How does glycolic acid compare to phosphoric acid for metal cleaning?
Glycolic acid offers better rinsability because it chelates dissolved metals into water-soluble complexes instead of leaving phosphate residues on the surface. It’s also dramatically less corrosive to aluminum (phosphoric acid causes over 150 times more weight loss on 1100 aluminum in comparable tests). For applications where a clean, residue-free surface matters, glycolic acid is the better option.

Is glycolic acid used in electropolishing?
Yes. Glycolic acid serves as an electrolyte component in electropolishing solutions, where it contributes to achieving a smooth, bright surface finish. Its chelating properties help manage dissolved metal ions in the bath, which improves bath life and surface quality.

What concentration of glycolic acid is used for metal cleaning?
Glycolic Acid Tech 70% is the standard supplied concentration. Formulators dilute it with water to the target use concentration for their specific application. A 4% glycolic acid solution in water drops below pH 2.0, providing strong enough acidity for most rust removal and descaling applications.

Is glycolic acid biodegradable?
Yes. Glycolic acid is 89.6% biodegradable in 7 days. It’s nonflammable, low in toxicity, and VOC exempt. These properties simplify waste disposal and reduce the environmental compliance burden compared to mineral acids like HCl, sulfuric acid, and phosphoric acid.

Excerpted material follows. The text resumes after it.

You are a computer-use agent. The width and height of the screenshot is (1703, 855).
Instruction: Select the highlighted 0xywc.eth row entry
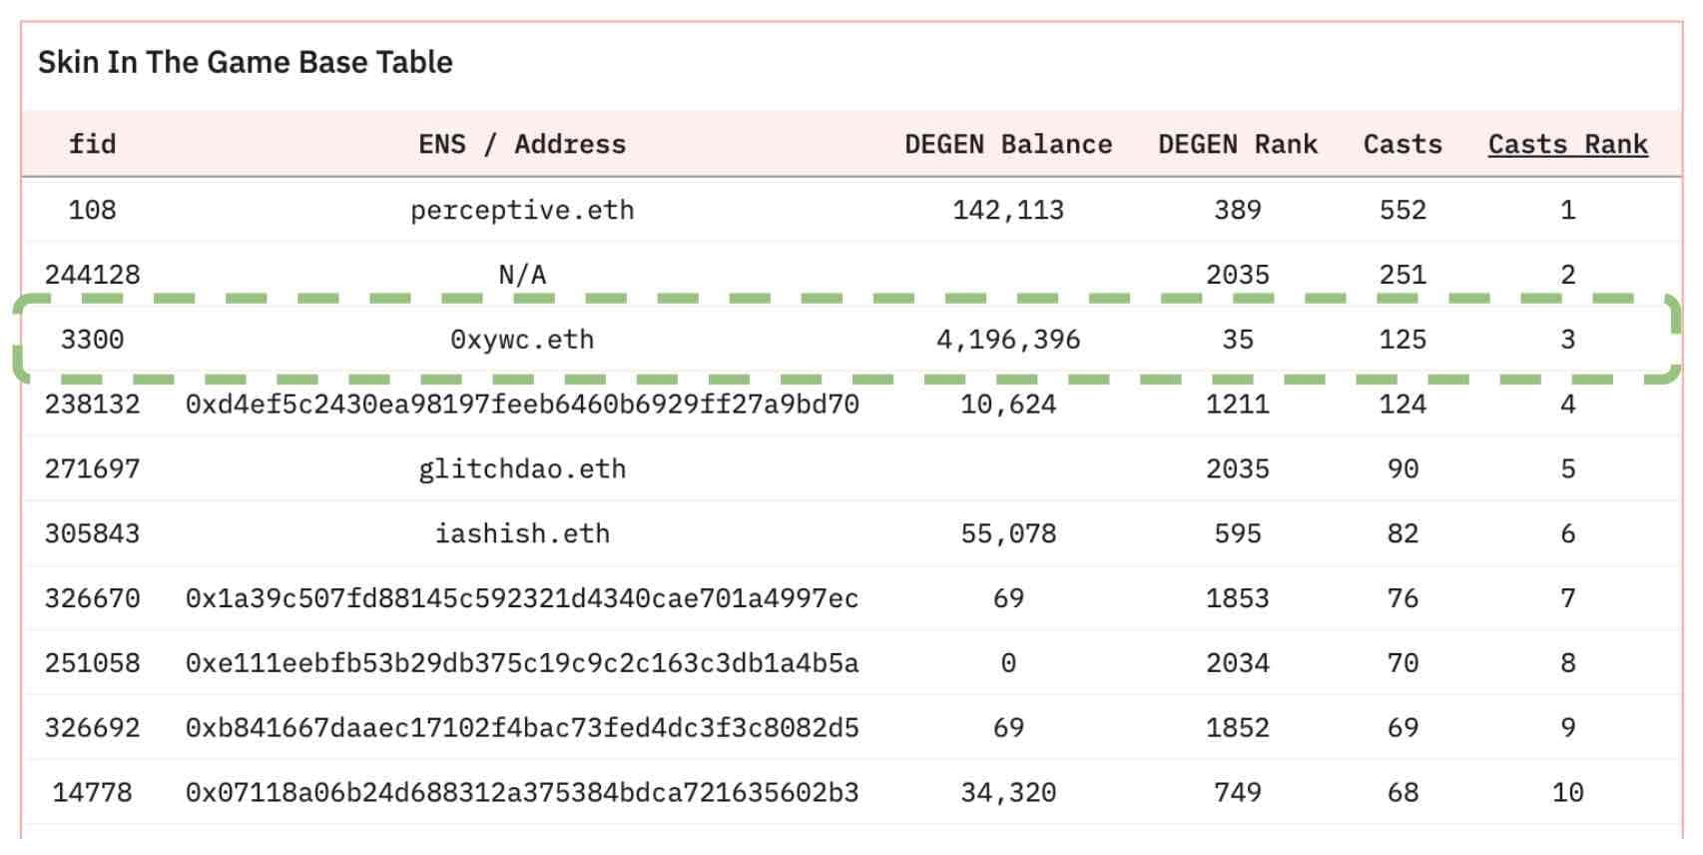(x=521, y=340)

Why does glycolic acid purity matter for metal cleaning?
Competitive glycolic acid products often contain chloroacetic acid impurities that introduce chlorides into the cleaning solution. Those chlorides corrode metals, especially stainless steel and aluminum, undermining the low-corrosion advantage that glycolic acid is supposed to provide. PureTech Scientific’s product contains zero chloroacetic acid, which is why it tests dramatically lower in corrosion across every metal substrate.